Exercise text Start Marker
As college students start preparing for the fall semester, students at nine historically Black colleges and universities will be attending schools that could give them a direct pipeline to one of the biggest biopharmaceutical companies in the world.
In the past year, Gilead Sciences has launched a concerted effort to recruit from HBCUs and Hispanic-Serving Institutions for paid internships and fellowships that start at $25/hr.
Early career development can be pivotal for young Black people — Larrishia Stanley, Director of Early Talent and University Relations at Gilead, knows this firsthand.
“My first manager was an African American woman at General Electric and she really poured into me,” Stanley told The Plug. “I know if it wasn’t for her from a career perspective, her being open and honest about a career and opening my eyes beyond what I had seen coming from a very small town in Virginia, that I wouldn’t have had opportunities to be set up for success.”
That mentorship experience, along with being an alum of North Carolina A&T State University — “Aggie pride!” she said when mentioning her alma mater — drives her passion to work in early talent. But it wasn’t until after George Floyd’s murder that Gilead had a renewed focus on an initiative to recruit from HBCUs.
Exercise text End Marker
Information supplied Start Marker
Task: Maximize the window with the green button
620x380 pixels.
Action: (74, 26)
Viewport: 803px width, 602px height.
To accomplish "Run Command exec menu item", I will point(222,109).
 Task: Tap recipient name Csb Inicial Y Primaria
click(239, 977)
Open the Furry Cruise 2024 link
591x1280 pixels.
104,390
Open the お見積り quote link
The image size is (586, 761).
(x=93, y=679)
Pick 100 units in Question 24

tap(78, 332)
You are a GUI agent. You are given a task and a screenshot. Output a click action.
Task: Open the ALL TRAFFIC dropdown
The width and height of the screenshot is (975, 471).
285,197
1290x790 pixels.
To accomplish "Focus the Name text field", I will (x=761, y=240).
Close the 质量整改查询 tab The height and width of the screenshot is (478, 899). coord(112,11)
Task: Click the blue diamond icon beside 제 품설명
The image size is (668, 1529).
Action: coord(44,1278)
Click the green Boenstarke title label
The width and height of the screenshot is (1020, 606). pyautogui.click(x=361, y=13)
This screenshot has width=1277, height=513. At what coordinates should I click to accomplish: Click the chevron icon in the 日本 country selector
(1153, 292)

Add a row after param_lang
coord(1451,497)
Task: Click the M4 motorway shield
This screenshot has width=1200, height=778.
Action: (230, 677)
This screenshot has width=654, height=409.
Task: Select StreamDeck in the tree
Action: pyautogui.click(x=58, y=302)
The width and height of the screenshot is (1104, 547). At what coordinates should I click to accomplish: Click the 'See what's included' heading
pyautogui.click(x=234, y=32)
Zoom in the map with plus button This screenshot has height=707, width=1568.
Information supplied End Marker
## Work instructions:
1. Can you quote the Gilead recruitment article word for word between "In the past" and "knows this firsthand.", inclusive?
2. Answer these questions from the Gilead recruitment article:
(a) What hourly rate do the Gilead internships and fellowships start at?
(b) At which company did Stanley have her first manager?
(c) Which university is Stanley an alum of?
3. Can you carry on the Gilead recruitment article from its last sentence?
None of the data has any connection to the Gilead recruitment article.

## Answers for each item:
1.
In the past year, Gilead Sciences has launched a concerted effort to recruit from HBCUs and Hispanic-Serving Institutions for paid internships and fellowships that start at $25/hr.
Early career development can be pivotal for young Black people — Larrishia Stanley, Director of Early Talent and University Relations at Gilead, knows this firsthand.

2.
(a) $25/hr
(b) General Electric
(c) North Carolina A&T State University

3.
“It really helped crystallize the importance of expanding that early talent strategy to include and ensure that we had a high number of diverse talents in our summer program,” Stan Blackwell, the lead of US talent acquisition at Gilead, told The Plug.
In 2019, only 5 percent of the overall workforce at Gilead was Black, falling far short of the 13 percent share of the US labor force Black people constitute. Nobody in the executive vice president level and above is Black except for two of its nine-member Board of Directors.
“When you look at our five percent, our goal is to ensure that we are, first of all, providing the early talent opportunities where there were barriers before,” said Blackwell, who believes there is room to improve.
Though students at any school can apply for internships and fellowships, Gilead hosts special events and curated experiences for 26 partner schools. Of those, nine are HBCUs: Clark Atlanta University, Florida A&M University, Howard University, Morehouse College, North Carolina A&T State University, North Carolina Central University, Spelman College, Tuskegee University and Xavier University.
Each of the 26 schools also get direct liaisons, Gilead employees who build a relationship with school officials who can then recommend some of their star students.
Kel Greene, an alum of Morehouse College, serves as the college’s liaison, Gilead’s regional lead for the English-speaking Caribbean and the North American co-lead of the Black employee resource group.
“I didn’t know Gilead existed when I graduated with my undergrad degree,” Greene told The Plug. “The job I’m doing now wasn’t even on my radar.”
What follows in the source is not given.